Parasite DNA was extracted directly from 400 to 1,000 μl of infected blood using the phenol-chloroform method. Amplifications were performed in 50 μl reaction buffer containing 2 to 3 μl DNA, 0.5 to 0.8 μM each primer, 200 to 250 μM each deoxynucleoside triphosphate, 2 to 4 mM MgCl2, and 2.5 U Taq polymerase (Promega). The primers used were as follows (sequences in boldface are universal sequences added for sequencing): dhfrQs (5′-CTCGAGGAATTCGGATCCTATGATGGAACAAGTCGTCGAC-3′) and dhfrQas (5′-TCTAGAAAGCTTGGATCCTAAGCAGCCATATCCATTGAAATTT-3′), and dhps1s (5′-CCATTCCTCATGTGTATACAACAC-3′) and dhps2as (5′-GTTTAATCACATGTTTGCACTTTC-3′), designed to amplify the full Pfdhfr-ts coding sequence (1,827 bp, PlasmoDB PFD0830w) and 1,326 bp of the Pfdhps (PlasmoDB PF08_0095) sequence, respectively.
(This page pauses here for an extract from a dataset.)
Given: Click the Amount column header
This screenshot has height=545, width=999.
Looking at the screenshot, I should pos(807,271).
Two Pfmdr1 gene regions, namely, mdrA (650 bp) and mdrO (890 bp), located 5′ and 3′ of the gene (PlasmoDB PFE1150w), respectively, were amplified using primers mdrA1s (5′-CTCGAGGAATTCGGATCCTGTTGAAAGATGGGTAAAGAGCAGAAAGAG-3′) and mdrA2as (5′-TCTAGAAAGCTTGGATCCTACTTTCTTATTACATATGACACCACAAACA-3′), and mdrO1s (5′-CTCGAGGAATTCGGATCCAGAAGATTATTTCTGTAATTTGATAGAAAAAGC-3′) and mdrO2as (5′-TCTAGAAAGCTTGGATCCATGATTCGATAAATTCATCTATAGCAGCAA-3′), respectively. These fragments correspond to the polymorphic domains of Pfmdr1 known to contain mutations associated with antimalarial susceptibility. After an initial step of denaturation at 94°C for 3 min, samples were subjected to 35 to 40 cycles of denaturation at 94°C for 30 s to 1 min; hybridization at 60°C (Pfdhps), 65°C (mdrA), or 58°C (mdrO) for 40 s (Pfdhps) or 2 min (mdrO and mdrA); and DNA synthesis at 72°C for 2 to 3 min. For Pfdhfr-ts, amplification, hybridization, and extension were done at the same temperature (66°C); incubation was for 4 min. DNA synthesis was achieved by final extension at 72°C for 10 min.
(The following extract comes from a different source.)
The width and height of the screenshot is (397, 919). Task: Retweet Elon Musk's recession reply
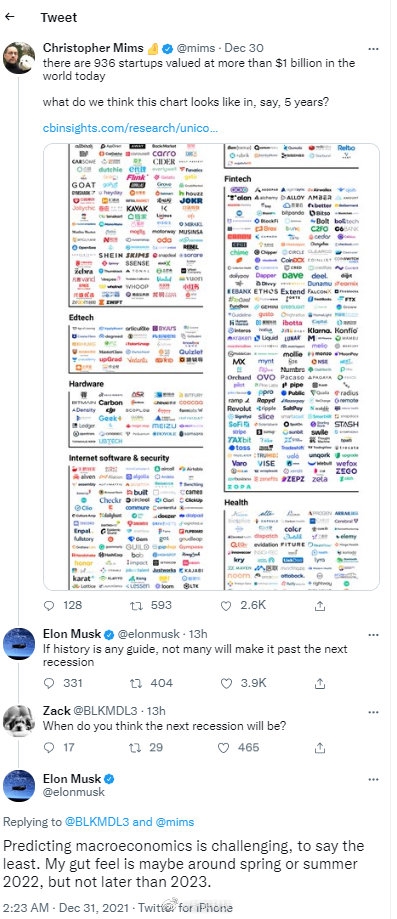pos(135,683)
The sequencing strategy was as follows. PCR products were purified using a P-100 Gel Fine solution and a Multiscreen MAV N45 kit (Millipore). Sequencing reactions were performed from both ends using ABI Prism BigDye Terminator Cycle Sequencing-Ready Reaction kits and run on a 3700 Genetic Analyzer (Applied Biosystems). Sequencing was done using gene-specific or universal sequences introduced within PCR primers. Internal primers were used for >400-bp PCR fragments. The trace files were base called using phred (9, 10), and a quality file for each sequence was obtained. Sequences with segments of ≥300 bp called with a quality of >20 per base were retained. Sequence assembly was performed using the Phred Phrap consed package (9, 10, 13). Resulting contigs were assembled, visually examined individually, and aligned using Clustalw software. Since the isolates were not preselected for single genotype infections, heterogeneity was detected on chromatograms for a limited number of samples and at a few single nucleotide polymorphism positions. These sequences were rejected for the analysis of the haplotype. They were retained for the analysis of prevalence of individual mutations only if one nucleotide was dominant (i.e., >75% of the signal). Haplotypes for drug resistance markers were reconstituted from full sequences presenting a single allele at all positions and unambiguous signals at all positions.
Statistical analysis.
Statistical analysis was performed using the STATA software (Statacorporation). The nonparametric Mann-Whitney U test was used to evaluate whether differences observed in the in vitro responses to drugs were significant (P < 0.05).
RESULTS
Pfdhfr-ts.
The full-length coding sequence was sequenced in 173 clinical isolates from six different areas. Results are summarized in Fig. 2a. No novel mutation was detected. The C59R and S108N mutations were observed in all isolates (100% frequency), and the N51I mutation was observed in 91% (20). The I164L mutation was present at a 42% frequency. It was less frequent in the east of the country, with only 32% and 19% prevalence in Rattanakiri and Snoul, respectively. The previously reported A16V/S, C50R, and V140L mutations were not detected here (22, 30, 34). Overall, four isoforms were identified. The N51I C59R S108N triple mutant haplotype was observed in 54% of isolates, and the N51I C59R S108N I164L quadruple mutant had an overall 40% frequency. Two percent of the isolates studied carried the C59R S108N I164L triple mutant haplotype. Thus, triple or quadruple mutants accounted for more than 96% of alleles, and the remaining 4% carried two mutations—C59R and S108N—which have invaded the entire local population.
FIG.2.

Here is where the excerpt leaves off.